Die Regierung entschied, zunächst in einem Punkt nachzugeben. Sie gestand Perry zu, die Verhandlungen am Ort zu führen, und berief Akira Hayashi, eine Art Universitätspräsident, als Verhandlungsführer. Hayashi besaß das erforderliche Mass an Gelassenheit und Selbstbewusstsein, um Perry gewachsen zu sein. Ein gelehrter Zivilist und ein erfahrener Soldat, beide ungefähr gleich alt, wussten, dass sie ihre Kräfte auf historischem Parkett messen würden. Hayashi begab sich nach Uraga und auf Perrys Schiff.
Kohle nur in ausgewählten Häfen
Es sieht so aus, als habe Hayashi zunächst Perry reden lassen. Perry händigte den Brief des Präsidenten aus und gab sich große Mühe, sein Ansinnen zu begründen. Sehr bald würden viele amerikanische Dampfschiffe den Pazifik befahren. Japan liege an der Route nach China und sei als Station für den Kohlennachschub unabdingbar. Die US-Regierung verlange daher die „Öffnung“ japanischer Häfen für Schiffe, die Kohle an Bord nehmen müssten. Zudem sei es ein Unding, dass Japan für den Welthandel geschlossen sei. Schließlich sei es bei Beachtung der Menschenrechte nicht hinnehmbar, dass die japanische Regierung sich nicht nur weigere, schiffbrüchig gewordene Landsleute heimkehren zu lassen, sondern diese im Fall der Rückkehr auch noch mit der Todesstrafe bedrohe.

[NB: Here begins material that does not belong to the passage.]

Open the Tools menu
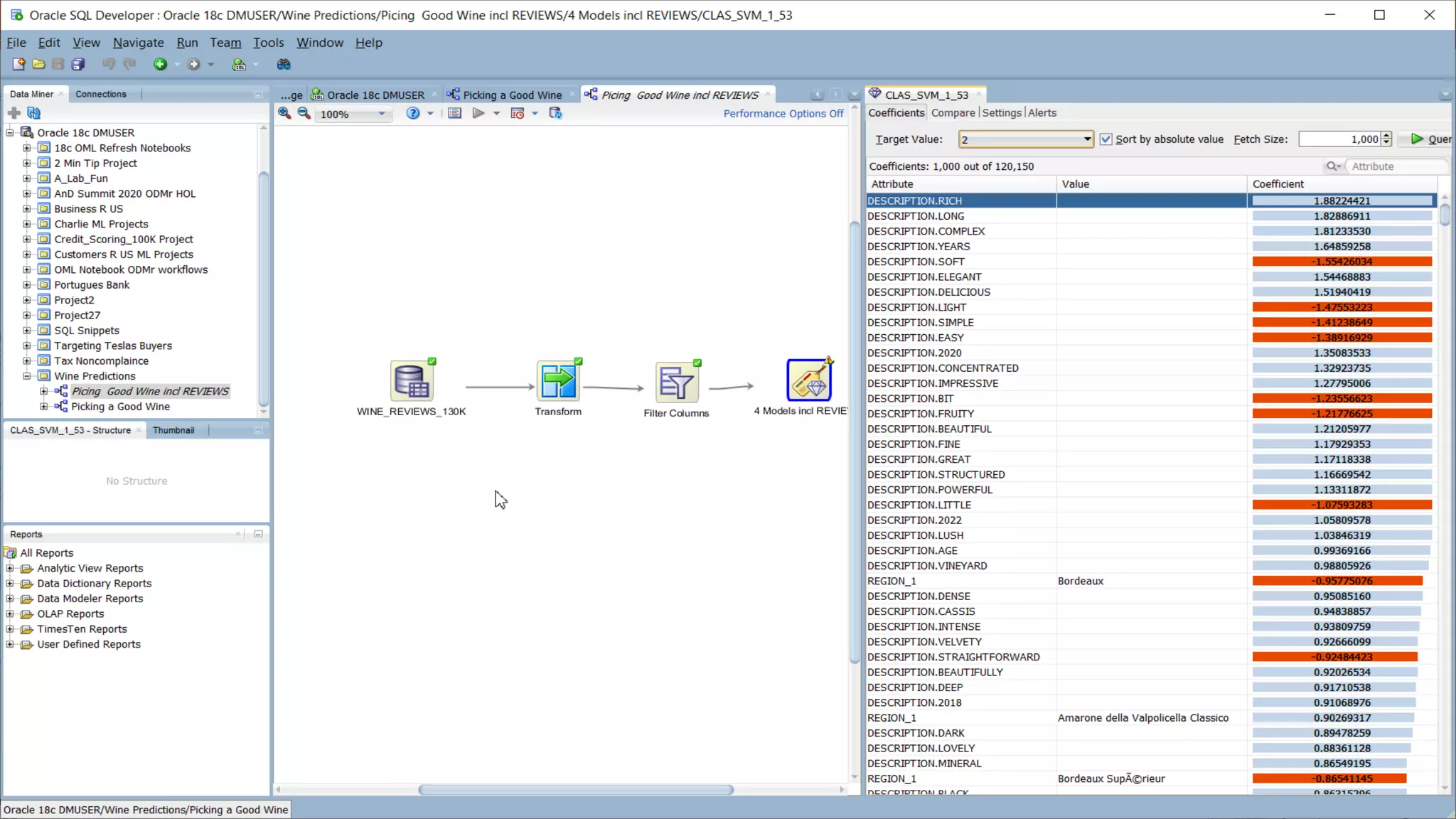1456x819 pixels. point(268,43)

Hayashi hielt sich mit den Kohlegeschäften nicht lange auf. Wohl wissend, dass in Japan nur wenig Kohle vorhanden war, gestand er zu, dafür eintreten zu wollen, dass amerikanische Schiffe in ausgewählten Häfen, insbesondere Nagasaki, Kohle würden laden können, soweit sie verfügbar sei. Eine allgemeine „Öffnung“ aller japanischen Häfen auch nur für amerikanische Schiffe käme nicht in Betracht. Die Regierung sei an Gesetze gebunden, die sie nicht auf Druck von außen ändern werde.

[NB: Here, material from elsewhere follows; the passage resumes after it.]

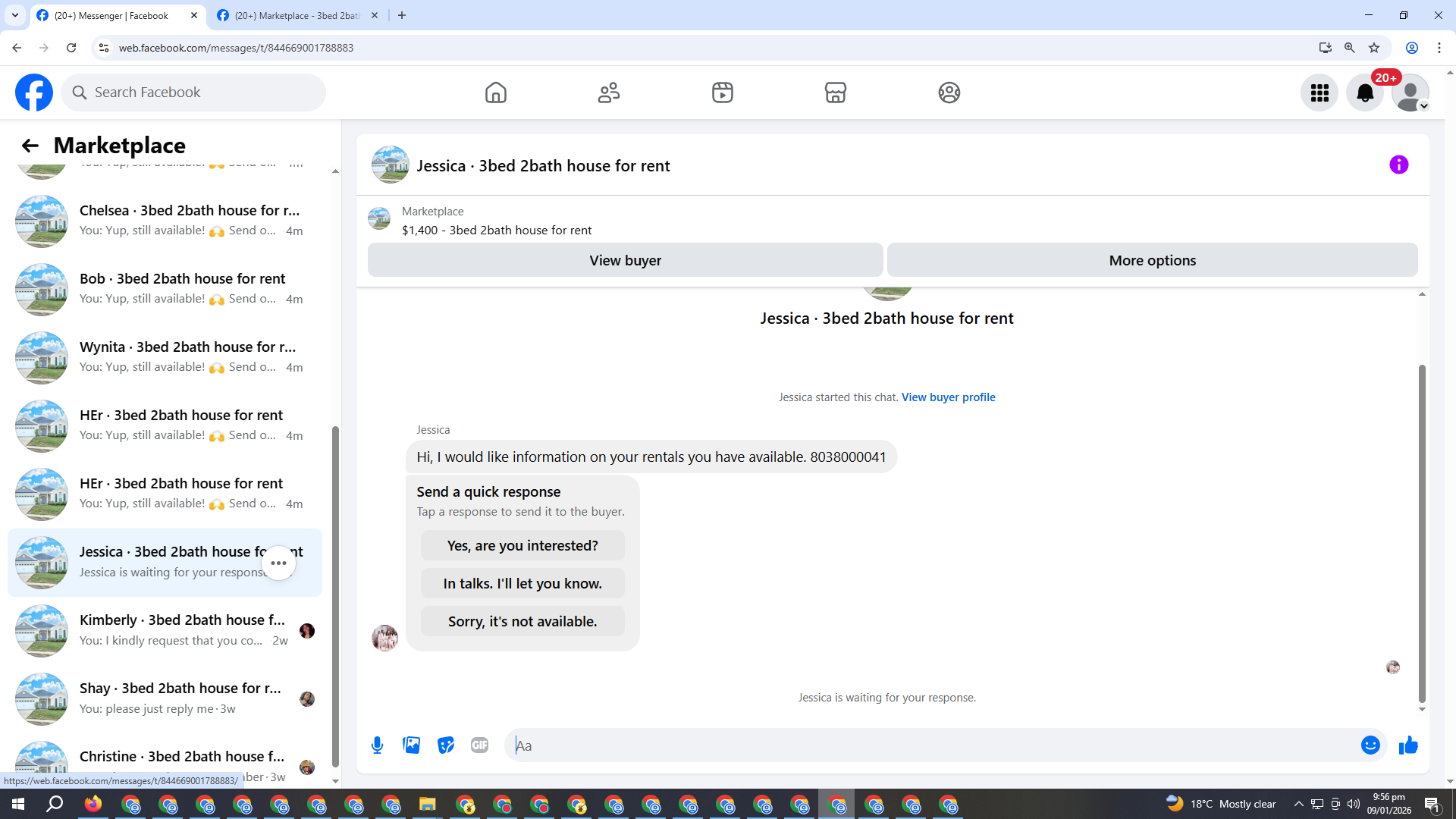
Task: Open the GIF picker
Action: (479, 745)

Japan braucht keine Importe
Dann wandte Hayashi sich dem Freihandel zu und hielt Perry einen offenbar ausführlichen Vortrag über Wirtschaftsfragen. Warum solle Japan dafür sorgen, dass amerikanische Geschäftsleute reicher werden könnten, frug er rhetorisch. In Japan sei alles vorhanden, was zum Leben erforderlich sei. Daher sei keine Notwendigkeit gegeben, wesentliche Güter von irgendwoher zu importieren. Dort gebe es ein ausgefeiltes System von Gewerbe und Handel, das seinen eigenen Regeln folge. Diesen hätten sich Amerikaner zu unterwerfen, wenn sie mit Japan in Beziehung treten wollten. Schließlich gab Hayashi Perry zu verstehen, dass in Japan jedes Menschenleben geachtet werde und mindestens genau so viel zähle wie in den USA.

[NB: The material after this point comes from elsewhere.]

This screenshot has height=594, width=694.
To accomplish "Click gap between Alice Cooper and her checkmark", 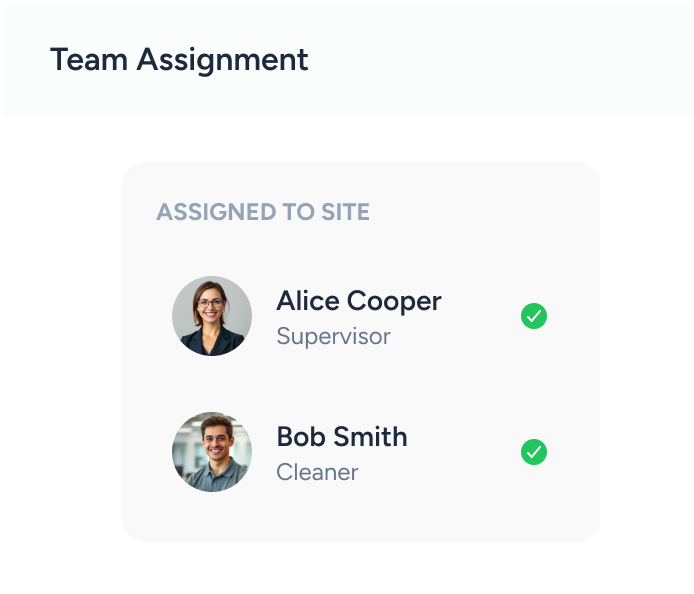I will tap(480, 317).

Perry hatte den Argumenten Hayashis nur wenig entgegenzusetzen, so verlegte er sich aufs Fingerhakeln über Kleinigkeiten. Keinesfalls werde er Nagasaki zum Laden von Kohle anlaufen. Der Punkt war in der Tat von zentraler Wichtigkeit. Denn Nagasaki liegt an der Westküste des Archipels, dem asiatischen Kontinent zugewandt. Dampfschiffe, die über den Pazifik kämen, würden nach Nagasaki zunächst den Archipel durchfahren müssen, ehe sie die gewünschte Kohle würden laden können. Das würde mehr Tonnage für Kohle bedeuten und weniger für Fracht – ein schlechtes Geschäft.
Vorüergehender Rückzug
Also bestand Perry darauf, dass Häfen an der Ostküste des Archipels „geöffnet“ würden. Hayashi gab auch in diesem Punkt nach: US-Schiffe könnten in den Häfen von Shimoda auf der Halbinsel Izu und von Hakodate auf der Insel Hokkaido anlanden. In beiden Häfen könnten die Besatzungen amerikanischer Schiffe Kohle an Bord nehmen, soweit sie vorhanden sei, und sich außerdem mit Proviant versorgen. Beide Häfen waren für die Regierung in Edo so gelegen, dass dort anlandende fremde Schiffe leicht zu kontrollieren waren, und trugen Perrys Forderung Rechnung.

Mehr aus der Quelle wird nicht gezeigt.